PROBLEM TO SOLVE: Lines before the one containing "Perfecth (134, 1505)" are left out; return that line and every line after it exactly, through the end of the data below.

DATA RECORDS:
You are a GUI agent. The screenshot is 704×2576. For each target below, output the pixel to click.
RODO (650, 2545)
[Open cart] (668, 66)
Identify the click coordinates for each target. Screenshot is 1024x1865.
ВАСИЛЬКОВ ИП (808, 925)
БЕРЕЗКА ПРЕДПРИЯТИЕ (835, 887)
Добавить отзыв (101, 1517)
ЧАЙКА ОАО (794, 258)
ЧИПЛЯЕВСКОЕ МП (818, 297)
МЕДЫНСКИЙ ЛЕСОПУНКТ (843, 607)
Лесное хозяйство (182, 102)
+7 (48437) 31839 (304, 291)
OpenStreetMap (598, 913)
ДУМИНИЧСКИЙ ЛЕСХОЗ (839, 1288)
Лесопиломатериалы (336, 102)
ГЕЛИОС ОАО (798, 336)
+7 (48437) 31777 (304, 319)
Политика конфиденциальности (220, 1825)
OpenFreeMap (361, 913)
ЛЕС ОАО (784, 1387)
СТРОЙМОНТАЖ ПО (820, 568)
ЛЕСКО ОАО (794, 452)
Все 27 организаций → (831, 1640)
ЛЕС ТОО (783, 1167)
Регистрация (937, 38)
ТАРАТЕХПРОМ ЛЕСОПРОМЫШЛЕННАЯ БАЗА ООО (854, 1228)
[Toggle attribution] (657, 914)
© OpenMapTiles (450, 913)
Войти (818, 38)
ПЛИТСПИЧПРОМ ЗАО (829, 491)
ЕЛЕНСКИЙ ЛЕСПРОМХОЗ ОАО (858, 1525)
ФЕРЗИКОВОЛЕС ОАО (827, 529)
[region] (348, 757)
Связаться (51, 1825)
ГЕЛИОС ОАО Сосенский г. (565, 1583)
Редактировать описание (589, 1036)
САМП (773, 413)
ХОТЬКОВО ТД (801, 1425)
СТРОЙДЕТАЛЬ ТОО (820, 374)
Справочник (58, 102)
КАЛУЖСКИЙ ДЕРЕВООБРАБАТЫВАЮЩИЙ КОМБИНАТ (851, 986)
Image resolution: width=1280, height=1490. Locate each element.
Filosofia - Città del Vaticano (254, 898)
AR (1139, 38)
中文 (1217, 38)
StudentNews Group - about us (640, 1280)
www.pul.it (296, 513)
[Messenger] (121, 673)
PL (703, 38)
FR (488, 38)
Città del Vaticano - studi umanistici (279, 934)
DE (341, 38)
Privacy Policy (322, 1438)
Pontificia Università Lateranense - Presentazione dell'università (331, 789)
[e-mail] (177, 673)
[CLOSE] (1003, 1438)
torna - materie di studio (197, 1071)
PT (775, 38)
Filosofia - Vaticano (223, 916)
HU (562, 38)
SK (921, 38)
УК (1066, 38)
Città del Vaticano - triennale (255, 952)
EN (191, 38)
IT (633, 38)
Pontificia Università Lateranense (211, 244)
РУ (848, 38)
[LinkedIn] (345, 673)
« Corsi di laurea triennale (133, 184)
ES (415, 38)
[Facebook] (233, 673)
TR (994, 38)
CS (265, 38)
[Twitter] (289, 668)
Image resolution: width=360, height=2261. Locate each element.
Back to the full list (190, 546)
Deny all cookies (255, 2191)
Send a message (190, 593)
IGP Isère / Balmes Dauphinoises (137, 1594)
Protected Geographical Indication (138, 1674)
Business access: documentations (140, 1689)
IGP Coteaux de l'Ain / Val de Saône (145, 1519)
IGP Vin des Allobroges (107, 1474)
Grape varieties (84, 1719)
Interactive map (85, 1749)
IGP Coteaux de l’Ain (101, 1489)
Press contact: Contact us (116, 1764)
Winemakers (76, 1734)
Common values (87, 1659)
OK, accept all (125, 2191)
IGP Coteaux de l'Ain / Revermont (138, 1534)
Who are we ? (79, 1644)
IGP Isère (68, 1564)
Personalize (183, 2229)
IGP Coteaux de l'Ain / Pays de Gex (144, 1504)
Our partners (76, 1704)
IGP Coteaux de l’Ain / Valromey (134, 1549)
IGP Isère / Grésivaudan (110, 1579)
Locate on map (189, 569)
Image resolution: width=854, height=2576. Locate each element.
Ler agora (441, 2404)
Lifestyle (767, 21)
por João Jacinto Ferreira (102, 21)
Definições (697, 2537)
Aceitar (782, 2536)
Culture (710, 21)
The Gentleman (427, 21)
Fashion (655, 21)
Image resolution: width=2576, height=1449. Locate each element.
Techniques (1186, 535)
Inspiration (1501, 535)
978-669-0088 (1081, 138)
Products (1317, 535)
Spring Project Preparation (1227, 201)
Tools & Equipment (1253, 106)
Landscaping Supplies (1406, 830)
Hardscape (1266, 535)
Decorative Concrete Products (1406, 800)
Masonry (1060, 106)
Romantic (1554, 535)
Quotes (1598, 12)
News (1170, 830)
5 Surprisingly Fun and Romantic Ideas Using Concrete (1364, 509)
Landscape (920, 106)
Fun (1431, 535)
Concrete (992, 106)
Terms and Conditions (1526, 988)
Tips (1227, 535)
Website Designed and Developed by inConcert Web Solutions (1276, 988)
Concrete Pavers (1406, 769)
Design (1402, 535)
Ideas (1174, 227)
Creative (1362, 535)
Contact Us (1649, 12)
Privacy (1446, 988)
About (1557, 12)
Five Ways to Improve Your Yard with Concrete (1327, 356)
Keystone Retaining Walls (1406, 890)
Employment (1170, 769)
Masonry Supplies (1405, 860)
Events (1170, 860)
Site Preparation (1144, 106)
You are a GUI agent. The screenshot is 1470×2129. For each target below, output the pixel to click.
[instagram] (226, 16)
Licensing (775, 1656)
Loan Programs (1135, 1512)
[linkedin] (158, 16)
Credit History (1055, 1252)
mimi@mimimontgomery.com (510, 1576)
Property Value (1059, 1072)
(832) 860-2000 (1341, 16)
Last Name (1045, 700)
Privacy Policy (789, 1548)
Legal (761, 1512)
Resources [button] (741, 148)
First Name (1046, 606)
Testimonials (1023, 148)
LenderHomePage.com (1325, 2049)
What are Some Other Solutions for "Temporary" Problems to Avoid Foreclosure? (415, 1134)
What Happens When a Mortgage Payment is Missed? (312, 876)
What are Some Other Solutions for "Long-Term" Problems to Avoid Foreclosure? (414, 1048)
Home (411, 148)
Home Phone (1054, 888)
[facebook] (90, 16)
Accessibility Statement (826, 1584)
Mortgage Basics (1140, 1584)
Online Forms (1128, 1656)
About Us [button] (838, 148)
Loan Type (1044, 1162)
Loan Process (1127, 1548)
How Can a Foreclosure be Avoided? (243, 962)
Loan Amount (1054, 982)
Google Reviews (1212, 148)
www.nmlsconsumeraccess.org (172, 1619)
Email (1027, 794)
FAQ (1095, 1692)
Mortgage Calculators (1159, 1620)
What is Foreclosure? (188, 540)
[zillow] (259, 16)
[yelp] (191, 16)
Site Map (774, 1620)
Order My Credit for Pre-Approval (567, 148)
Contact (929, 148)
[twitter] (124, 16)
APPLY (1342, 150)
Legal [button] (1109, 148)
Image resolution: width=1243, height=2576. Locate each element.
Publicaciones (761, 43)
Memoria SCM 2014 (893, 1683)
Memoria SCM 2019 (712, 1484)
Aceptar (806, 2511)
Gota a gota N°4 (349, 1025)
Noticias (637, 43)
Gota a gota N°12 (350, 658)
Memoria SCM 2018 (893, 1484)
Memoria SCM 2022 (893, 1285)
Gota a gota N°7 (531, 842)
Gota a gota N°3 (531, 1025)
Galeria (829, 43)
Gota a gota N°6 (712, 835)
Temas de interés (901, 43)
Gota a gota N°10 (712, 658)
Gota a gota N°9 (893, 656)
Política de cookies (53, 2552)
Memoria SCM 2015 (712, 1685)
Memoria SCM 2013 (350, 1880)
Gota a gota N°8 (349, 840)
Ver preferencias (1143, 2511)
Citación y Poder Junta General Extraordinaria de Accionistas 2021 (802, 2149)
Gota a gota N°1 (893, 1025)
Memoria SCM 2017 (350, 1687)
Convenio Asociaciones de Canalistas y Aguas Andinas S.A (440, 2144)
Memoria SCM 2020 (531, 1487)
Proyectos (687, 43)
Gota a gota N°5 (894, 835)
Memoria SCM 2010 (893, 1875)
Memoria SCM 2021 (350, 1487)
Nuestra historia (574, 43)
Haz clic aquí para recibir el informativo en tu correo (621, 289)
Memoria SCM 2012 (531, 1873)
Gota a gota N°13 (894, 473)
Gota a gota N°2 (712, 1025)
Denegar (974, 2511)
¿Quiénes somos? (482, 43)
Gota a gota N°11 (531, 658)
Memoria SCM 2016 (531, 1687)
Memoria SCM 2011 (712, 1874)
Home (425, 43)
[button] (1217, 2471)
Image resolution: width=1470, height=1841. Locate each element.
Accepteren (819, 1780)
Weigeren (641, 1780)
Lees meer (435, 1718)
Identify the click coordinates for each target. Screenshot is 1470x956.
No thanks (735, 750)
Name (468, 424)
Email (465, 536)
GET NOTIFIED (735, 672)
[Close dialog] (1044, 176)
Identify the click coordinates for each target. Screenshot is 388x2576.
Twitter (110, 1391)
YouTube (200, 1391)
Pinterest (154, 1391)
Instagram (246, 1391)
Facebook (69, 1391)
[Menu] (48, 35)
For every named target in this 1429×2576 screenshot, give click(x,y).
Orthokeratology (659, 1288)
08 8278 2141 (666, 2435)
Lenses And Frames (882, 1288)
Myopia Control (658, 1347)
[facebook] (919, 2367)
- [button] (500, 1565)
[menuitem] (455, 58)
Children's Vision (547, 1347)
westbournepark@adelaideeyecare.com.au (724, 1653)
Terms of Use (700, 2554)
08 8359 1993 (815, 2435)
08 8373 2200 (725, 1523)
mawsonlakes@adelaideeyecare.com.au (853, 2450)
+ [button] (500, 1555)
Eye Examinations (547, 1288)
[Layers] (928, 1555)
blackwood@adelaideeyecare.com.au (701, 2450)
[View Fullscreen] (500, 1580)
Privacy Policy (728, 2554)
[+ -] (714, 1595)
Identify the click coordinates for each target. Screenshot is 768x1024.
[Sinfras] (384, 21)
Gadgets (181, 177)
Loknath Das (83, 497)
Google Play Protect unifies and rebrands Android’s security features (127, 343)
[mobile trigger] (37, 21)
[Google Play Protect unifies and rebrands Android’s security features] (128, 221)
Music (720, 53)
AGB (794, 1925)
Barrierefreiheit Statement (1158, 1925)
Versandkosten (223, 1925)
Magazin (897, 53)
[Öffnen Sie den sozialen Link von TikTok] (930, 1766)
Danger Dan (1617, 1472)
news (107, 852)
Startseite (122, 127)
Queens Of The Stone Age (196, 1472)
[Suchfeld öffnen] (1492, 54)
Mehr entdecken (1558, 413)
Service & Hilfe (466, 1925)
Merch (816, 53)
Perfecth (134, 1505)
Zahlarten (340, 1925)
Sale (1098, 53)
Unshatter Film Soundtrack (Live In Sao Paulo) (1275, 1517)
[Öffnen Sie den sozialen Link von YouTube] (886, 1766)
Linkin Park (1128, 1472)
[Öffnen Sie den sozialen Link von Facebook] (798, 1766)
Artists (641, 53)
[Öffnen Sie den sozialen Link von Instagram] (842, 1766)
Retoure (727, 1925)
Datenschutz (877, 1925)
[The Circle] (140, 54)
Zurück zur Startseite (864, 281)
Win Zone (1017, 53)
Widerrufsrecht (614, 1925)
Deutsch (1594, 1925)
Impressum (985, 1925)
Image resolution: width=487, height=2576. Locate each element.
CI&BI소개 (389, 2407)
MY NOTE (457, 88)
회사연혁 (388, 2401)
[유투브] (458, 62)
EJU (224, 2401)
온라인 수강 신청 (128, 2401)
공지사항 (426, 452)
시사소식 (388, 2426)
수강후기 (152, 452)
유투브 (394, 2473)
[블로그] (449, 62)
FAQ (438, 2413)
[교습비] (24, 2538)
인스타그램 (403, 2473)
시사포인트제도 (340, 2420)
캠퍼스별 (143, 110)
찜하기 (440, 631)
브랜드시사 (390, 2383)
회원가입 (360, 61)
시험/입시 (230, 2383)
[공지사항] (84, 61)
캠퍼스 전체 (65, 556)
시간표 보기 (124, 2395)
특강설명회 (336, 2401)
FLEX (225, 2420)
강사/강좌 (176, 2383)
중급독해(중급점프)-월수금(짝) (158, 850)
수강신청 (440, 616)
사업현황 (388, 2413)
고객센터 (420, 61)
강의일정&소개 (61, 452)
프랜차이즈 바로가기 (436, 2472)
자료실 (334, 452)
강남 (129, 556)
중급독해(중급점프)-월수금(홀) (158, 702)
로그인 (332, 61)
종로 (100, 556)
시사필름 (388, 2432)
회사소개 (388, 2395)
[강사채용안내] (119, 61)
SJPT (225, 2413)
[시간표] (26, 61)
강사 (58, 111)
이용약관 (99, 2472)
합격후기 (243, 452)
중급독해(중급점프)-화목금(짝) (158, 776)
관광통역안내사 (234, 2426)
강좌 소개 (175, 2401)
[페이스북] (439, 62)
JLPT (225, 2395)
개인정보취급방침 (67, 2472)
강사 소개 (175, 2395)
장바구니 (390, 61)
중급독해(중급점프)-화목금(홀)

SOLUTION TO THIS EXERCISE:
Perfecth (134, 1505)
Zahlarten (340, 1925)
Sale (1098, 53)
Unshatter Film Soundtrack (Live In Sao Paulo) (1275, 1517)
[Öffnen Sie den sozialen Link von YouTube] (886, 1766)
Linkin Park (1128, 1472)
[Öffnen Sie den sozialen Link von Facebook] (798, 1766)
Artists (641, 53)
[Öffnen Sie den sozialen Link von Instagram] (842, 1766)
Retoure (727, 1925)
Datenschutz (877, 1925)
[The Circle] (140, 54)
Zurück zur Startseite (864, 281)
Win Zone (1017, 53)
Widerrufsrecht (614, 1925)
Deutsch (1594, 1925)
Impressum (985, 1925)
Image resolution: width=487, height=2576. Locate each element.
CI&BI소개 (389, 2407)
MY NOTE (457, 88)
회사연혁 (388, 2401)
[유투브] (458, 62)
EJU (224, 2401)
온라인 수강 신청 (128, 2401)
공지사항 (426, 452)
시사소식 (388, 2426)
수강후기 (152, 452)
유투브 (394, 2473)
[블로그] (449, 62)
FAQ (438, 2413)
[교습비] (24, 2538)
인스타그램 (403, 2473)
시사포인트제도 (340, 2420)
캠퍼스별 (143, 110)
찜하기 (440, 631)
브랜드시사 (390, 2383)
회원가입 (360, 61)
시험/입시 (230, 2383)
[공지사항] (84, 61)
캠퍼스 전체 (65, 556)
시간표 보기 (124, 2395)
특강설명회 (336, 2401)
FLEX (225, 2420)
강사/강좌 (176, 2383)
중급독해(중급점프)-월수금(짝) (158, 850)
수강신청 (440, 616)
사업현황 (388, 2413)
고객센터 (420, 61)
강의일정&소개 (61, 452)
프랜차이즈 바로가기 (436, 2472)
자료실 (334, 452)
강남 (129, 556)
중급독해(중급점프)-월수금(홀) (158, 702)
로그인 (332, 61)
종로 (100, 556)
시사필름 (388, 2432)
회사소개 (388, 2395)
[강사채용안내] (119, 61)
SJPT (225, 2413)
[시간표] (26, 61)
강사 (58, 111)
이용약관 (99, 2472)
합격후기 (243, 452)
중급독해(중급점프)-화목금(짝) (158, 776)
관광통역안내사 (234, 2426)
강좌 소개 (175, 2401)
[페이스북] (439, 62)
JLPT (225, 2395)
개인정보취급방침 (67, 2472)
강사 소개 (175, 2395)
장바구니 (390, 61)
중급독해(중급점프)-화목금(홀)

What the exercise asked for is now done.